States and the federal government recently began rolling out the COVID-19 vaccine to health care workers across the country. Health plans, particularly those that serve high-risk individuals, may be ideally situated to coordinate care and update members on vaccination opportunities, experts tell AIS Health.
The FDA on Dec. 11 authorized emergency use of the COVID-19 vaccine made by Pfizer Inc. and BioNTech in individuals age 16 and older. Then the agency on Dec. 18 authorized Moderna’s vaccine for emergency use in people 18 years or older.
Health care workers and nursing home residents have been designated by the Centers for Disease Control and Prevention as the first group (phase 1a) to receive the vaccine.
“I think the paradigm of changing tires on a moving bus applies to this venture,” remarks Margaret Murray, CEO of the Association for Community Affiliated Plans (ACAP). “We certainly support the idea of getting the vaccine to front-line health care workers and the very most vulnerable populations, such as nursing home residents, first. So CDC is off to a good start.”
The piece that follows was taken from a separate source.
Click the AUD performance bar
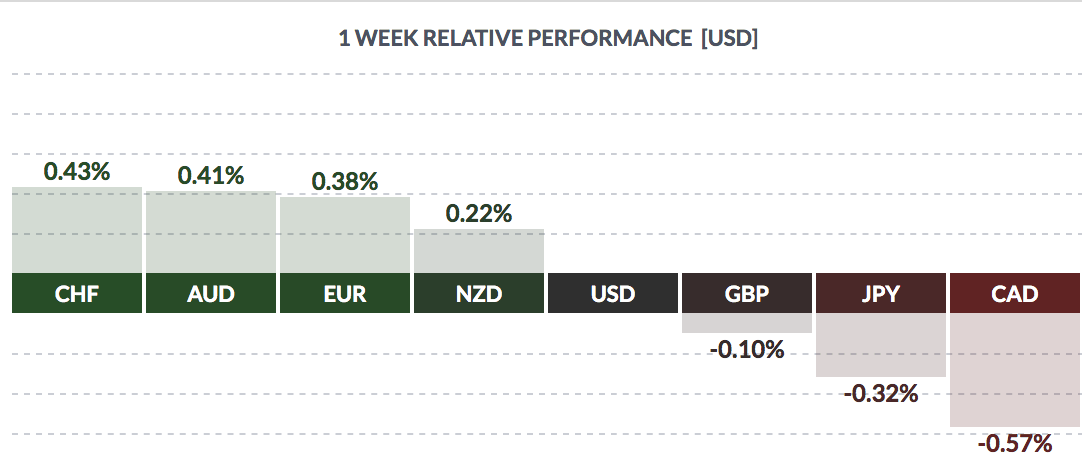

But ACAP, which is composed of 77 not-for-profit safety net health plans covering Medicaid, marketplace and MA enrollees, is concerned about other vulnerable seniors — such as those who are very frail or homebound and likely dual eligible — who are not part of that first round. “We need to think about them in the next wave,” Murray tells AIS Health via email. “We also need to consider how most equitably to distribute the vaccine.”
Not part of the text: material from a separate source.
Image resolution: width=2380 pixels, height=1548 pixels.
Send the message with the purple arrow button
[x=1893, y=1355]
In a preliminary analysis — or snapshot — of fee-for-service Medicare claims and Medicare Advantage encounter data from Jan. 1 to Sept. 12, 2020, CMS reported 1.19 million COVID-19 cases and 332,672 related hospitalizations among all 62.3 million beneficiaries. That’s a rate of 517 hospitalizations per 100,000 lives. The data puts into stark clarity what is already suspected about the virus: those at the highest risk of developing severe complications are older, lower income, have preexisting conditions and (with the exception of Asian beneficiaries) are more likely to be racial minorities.